Wednesday, March 12, 2008

Measuring Web 2.0 Technologoes - Panel Discussion

I'll be a panelist on the Web Analytics Association's upcoming webcast Measuring Web 2.0 Technologies on Thursday, March 20, 2008 @ 12:00 PM ET / 9:00 AM PT. Other panelists include Brett Crosby of Google Analytics, Brian Tomz of Coremetrics, and Wes Funk of Omniture.

If you want to hear some lively discussion, I recommend that you register and attend.

Narrowing the GAP

Here's another example of a languishing brand attempting a turn-around. The GAP hasn't stood for anything in particular in years (except bland, I guess). I'm not sure they've actually narrowed the focus to a point where they will be successful.

Laura Ries has some thoughts on what happened and where they should go. It's an interesting read, and I recommend it.

This will be another one to watch.

Tuesday, March 11, 2008

Semphonic X Change 2008

The 2nd annual Semphonic X Change is now on the calendar. Eric Peterson has some good thoughts about last year's conference.

I was a huddle leader (there are no presenters) at X Change 2007, and it was an awesome experience. X Change is different because we are all there to learn from each other in intimate, small group settings. As a huddle leader, what I witnessed was a group of people who realized that each of them held key pieces of knowledge that, if they opened up to the group, became incredibly valuable as a part of the whole body of knowledge and experience contained in the room. We all learned far more from each other through discussion than any of us would have learned just listening to me talk.

If you have a chance to go this year, I highly recommend it. I hope to be there myself.

Wednesday, March 05, 2008

Tracking Your Reputation Online

Over the last several days I've been doing some research and experimentation with tracking reputation online. I'm a little surprised at the lack of tools to do what I think should be done. (I know, product opportunity.)

There are a lot of solutions that track "buzz". But buzz is one dimensional. It's fine and useful to know that 95 blog posts mentioned you last month, or that 35 forum discussions mentioned your brand. But what does that really tell you? If you believe that all PR is good PR (I do not believe this) then I guess that's all you need to know. Here are a few things that are missing in the solutions I've seen so far:

Qualitative Information: Were the mentions of my brand in a positive context or a negative context? Am I trending positive or trending negative? Is that spike in buzz last week due to that bad press about my brand, and is it fanning the flames? Do certain social media environments tend to favor my brand while other tend to disfavor? I don't expect the solution to know this, but I want a way to easily score or mark each mention, and then report on it.
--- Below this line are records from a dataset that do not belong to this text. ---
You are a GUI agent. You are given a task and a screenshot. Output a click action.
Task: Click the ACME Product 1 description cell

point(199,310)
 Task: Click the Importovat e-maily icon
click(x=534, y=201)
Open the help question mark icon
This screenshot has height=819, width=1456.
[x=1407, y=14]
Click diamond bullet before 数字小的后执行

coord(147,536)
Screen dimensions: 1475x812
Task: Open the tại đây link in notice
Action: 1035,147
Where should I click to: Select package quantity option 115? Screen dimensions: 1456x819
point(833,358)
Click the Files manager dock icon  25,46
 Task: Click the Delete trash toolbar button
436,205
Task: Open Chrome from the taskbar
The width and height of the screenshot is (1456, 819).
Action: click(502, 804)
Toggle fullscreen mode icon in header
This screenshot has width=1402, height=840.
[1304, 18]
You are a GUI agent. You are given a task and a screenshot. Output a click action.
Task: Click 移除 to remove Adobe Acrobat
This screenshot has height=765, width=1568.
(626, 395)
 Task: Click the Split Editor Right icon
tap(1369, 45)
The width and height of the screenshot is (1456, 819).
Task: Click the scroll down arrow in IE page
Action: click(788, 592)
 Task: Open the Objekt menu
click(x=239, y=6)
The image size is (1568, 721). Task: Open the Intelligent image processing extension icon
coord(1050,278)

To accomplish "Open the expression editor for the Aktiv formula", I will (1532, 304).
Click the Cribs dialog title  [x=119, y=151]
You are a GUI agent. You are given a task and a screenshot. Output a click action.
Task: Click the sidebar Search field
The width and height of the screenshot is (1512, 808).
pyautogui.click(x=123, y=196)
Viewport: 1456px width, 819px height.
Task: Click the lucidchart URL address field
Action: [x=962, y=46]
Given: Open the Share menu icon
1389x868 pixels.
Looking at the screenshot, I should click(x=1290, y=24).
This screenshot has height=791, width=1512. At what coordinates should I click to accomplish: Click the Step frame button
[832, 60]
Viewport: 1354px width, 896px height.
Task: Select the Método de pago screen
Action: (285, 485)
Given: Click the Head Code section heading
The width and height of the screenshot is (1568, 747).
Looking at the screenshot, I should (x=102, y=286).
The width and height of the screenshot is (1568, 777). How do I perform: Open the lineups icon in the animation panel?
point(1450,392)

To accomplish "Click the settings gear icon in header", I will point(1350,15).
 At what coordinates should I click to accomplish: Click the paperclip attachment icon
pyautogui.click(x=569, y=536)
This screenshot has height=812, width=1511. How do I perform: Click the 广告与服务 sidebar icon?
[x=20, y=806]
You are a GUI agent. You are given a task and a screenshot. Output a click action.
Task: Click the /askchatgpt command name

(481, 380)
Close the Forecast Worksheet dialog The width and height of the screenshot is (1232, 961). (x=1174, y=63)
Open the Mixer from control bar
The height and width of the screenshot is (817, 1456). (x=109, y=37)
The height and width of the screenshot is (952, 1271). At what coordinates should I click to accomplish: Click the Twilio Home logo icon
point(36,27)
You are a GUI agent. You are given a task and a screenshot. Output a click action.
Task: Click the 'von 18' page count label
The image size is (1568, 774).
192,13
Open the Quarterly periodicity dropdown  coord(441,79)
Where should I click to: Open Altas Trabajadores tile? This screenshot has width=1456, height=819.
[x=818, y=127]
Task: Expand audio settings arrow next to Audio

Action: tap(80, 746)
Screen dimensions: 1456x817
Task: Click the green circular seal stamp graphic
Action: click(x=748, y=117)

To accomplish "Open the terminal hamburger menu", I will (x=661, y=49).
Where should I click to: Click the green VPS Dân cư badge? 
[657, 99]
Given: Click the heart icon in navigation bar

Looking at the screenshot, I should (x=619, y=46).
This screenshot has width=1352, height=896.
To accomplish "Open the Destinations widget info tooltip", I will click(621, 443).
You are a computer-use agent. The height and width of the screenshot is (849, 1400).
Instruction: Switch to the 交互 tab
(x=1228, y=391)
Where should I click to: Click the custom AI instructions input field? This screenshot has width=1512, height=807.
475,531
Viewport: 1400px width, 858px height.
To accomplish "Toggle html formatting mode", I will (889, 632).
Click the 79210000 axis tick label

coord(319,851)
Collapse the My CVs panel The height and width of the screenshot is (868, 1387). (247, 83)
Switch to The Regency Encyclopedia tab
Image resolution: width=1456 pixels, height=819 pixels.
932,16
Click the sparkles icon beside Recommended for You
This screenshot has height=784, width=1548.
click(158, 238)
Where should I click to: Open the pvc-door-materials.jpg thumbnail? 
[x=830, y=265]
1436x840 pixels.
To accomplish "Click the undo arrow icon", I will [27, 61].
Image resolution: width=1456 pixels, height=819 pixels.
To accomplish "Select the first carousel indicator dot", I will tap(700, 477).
Collaboration / Ability to operationalize acting on data: This esoteric sounding requirement is really just me saying "I need to be able to do something with this data, now. It's not good enough to just have it sitting there". In my vision of a healthy internal online reputation management program you've got people throughout your organization ready to engage and contribute to discussions throughout the social mediasphere. As you discover new discussions that warrant engagement, you need to be able to assign those discussions to people in your organization, allow them to update their progress on a particular assignment, and collect important information about the engagement such as details about key influencers (like other channels of engagement key influencers use). In other words, if I discover a conversation about my brand on Twitter, and that leads me to a blog post from that same person, and it turns out that person is a key influencer, I need to keep track of the channels that key influencer uses. If I later find out that this key influencer is a regular contributor to an online forum, I need to be able to keep track of that detail, too. Why? Because key influencers are people I need to develop a relationship with. To have a relationship with them, I need to know where to follow them. By the same token, I need to be able to treat some mentions as just aggregate noise. I don't care about the person, and I don't need anyone to engage, but I want to score it and report on it. Then, don't show it to me again.

Categorization & Reporting: Going back to my first want, I need to be able to categorize each mention for reporting and analysis purposes. Aside form the pos/neg score (which isn't a category), I want to tag each one for the products or topical references made that are important to me. Is it about one of my products? Is it about the company in general? Is it about the industry in general? All of this detail doesn't really do anything for me at the individual mention level, but when you aggregate mentions, and the start looking for correlations between various attributes and your positive/negative score, you are suddenly armed with real insight that can help you form or reform your strategy for reputation management.

Lastly, I want this tool to be a rich internet application (RIA). I'm already living in my web browser, I don't want another desktop app, even if it pretends to be a browser. My browser is highly personalized to my work style. A browser based app allows me to leverage my browser setup, rather than making me move back and forth.

For sure, I haven't see all the tools out there yet. So far my experience has been on the extremes: internet applications that are too simplistic; and desktop applications that aren't really built for what I'm trying to do.

If you have any experiences to share in this arena, I'd love to hear them.